Akşama kadar televizyonların karşısında borsa ve döviz piyasalarını takip edenler, ellerinin içini ovuşturarak sevinsinler. Sevinçleri yarım kalmadı. Uzun sürmedi, bekledikleri gerçekleşti. Bundan iki, üç sene öncesinde ki yıllar gibi TL’mizde olduğu gibi YTL’miz de tekrar yabancı paralar karşısında değer kaybetti ve değer kaybetmemek için can çekişiyor. Böyle giderse el birliğiyle de isteklerine ulaşacaklar. Bu nasıl mantıktır; Türkiye’de yaşayan insanlarımız gibi başka hiçbir insan topluluğu yoktur ki ülke parası değer kaybetmesini dört gözle bekleyip kazanç hesabı içinde olsunlar, sevinsinler.

Borsacılarımız, ihracat ve ithalatçılarımız ile ticaret erbapları her ekonomik krizde olduğu gibi yine kâr’lı çıkma peşindeler. Dövizin hangisi artar ise ona göre fiyat artıran, döviz düşünce de neden indirmiyorsun diye sorulunca “ ben bu malı yüksek fiyattan aldım” diyen, yani kendisini her krizden kâr’lı çıkaran zihniyet son günlerde yine hortladı. Merkez Bankası başkanı ataması, Danıştay saldırısı, Cumhurbaşkanlığı seçimi derken hedeflerine ulaştılar.

Elinde biraz parası olan bile koşuyor döviz alacam diye. Koştururken de avazı çıktığı kadar bağırıyor. Sözde çevresine de iyilik yapıyor ve: “arkadaşlar döviz fiyatları yükseliyor” diye nidalar atıyor. “YTL’den kaçın dövize yatırım yapın.” diyor. Ülkesini seven insan böyle davranış içinde olabilir mi? Bu vatanseverliğe, milliyetçiliğe yakışır mı? Bu kişilerin ve bunlara yandaşlık yapan insanların aklından şüphe etmek gerekir. Mutlu yaşamak varken bu hırs niye? Unutmayalım ki kefenin cebi yoktur. Bu dünyadan göçüp gittikten sonra önemli olan hakkımızda nasıl kişidir diye sorulduğunda “iyidir” dedirtmektir. Çıkarcı, paragöz, haris değildi denilmesidir.

Şunu düşünmemiz lazım ki; bu yollarla zenginleşmek ülkemizi fakirliğe doğru itelemektir. Ülkemizin milli geliri düştükçe geçim sıkıntıları başlayacaktır.

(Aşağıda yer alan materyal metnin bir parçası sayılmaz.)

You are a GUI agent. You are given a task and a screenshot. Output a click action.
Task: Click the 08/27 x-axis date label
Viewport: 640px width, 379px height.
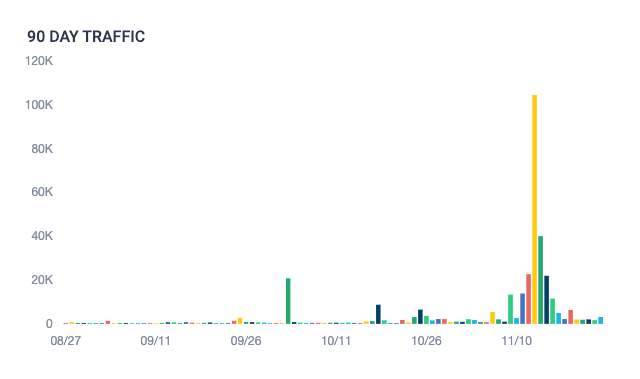click(x=65, y=341)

Gelir dağılımındaki uçurumlar artıkça ülkemizi belirsiz bir kaosun içine çekecektir. Zengin ile fakirin arasındaki uçurum iyice açılması sonunda zenginlerimiz de rahatsız olacaktır. Ülkemizin zenginleşmesi, milli gelirimizin artması için; üretimimizi ve ihracatımızı artırıp, gereksiz alımlarlardan kaçınarak ithalatımızı azaltmamız gerekir. Yani cari açık vermememiz, aksine cari hesaplarda fazla yaratmak gerekir.

Ekonomimizin yara alması kimseye fayda sağlamayacaktır!

Ekonomizde yaşanan olumsuzlukların üzerine, yangına körükle gider gibi davranmamalıyız. Milliyetçiliğimizden, vatanperverliğimizden ödün vermemeliyiz. Vatanımızı korumak demek; sadece savaşarak sınırlarımızı korumak değildir. Ekonomimizin güçlü olması, egemenliğimizin de kalıcı olmasındaki unsurlardan biridir.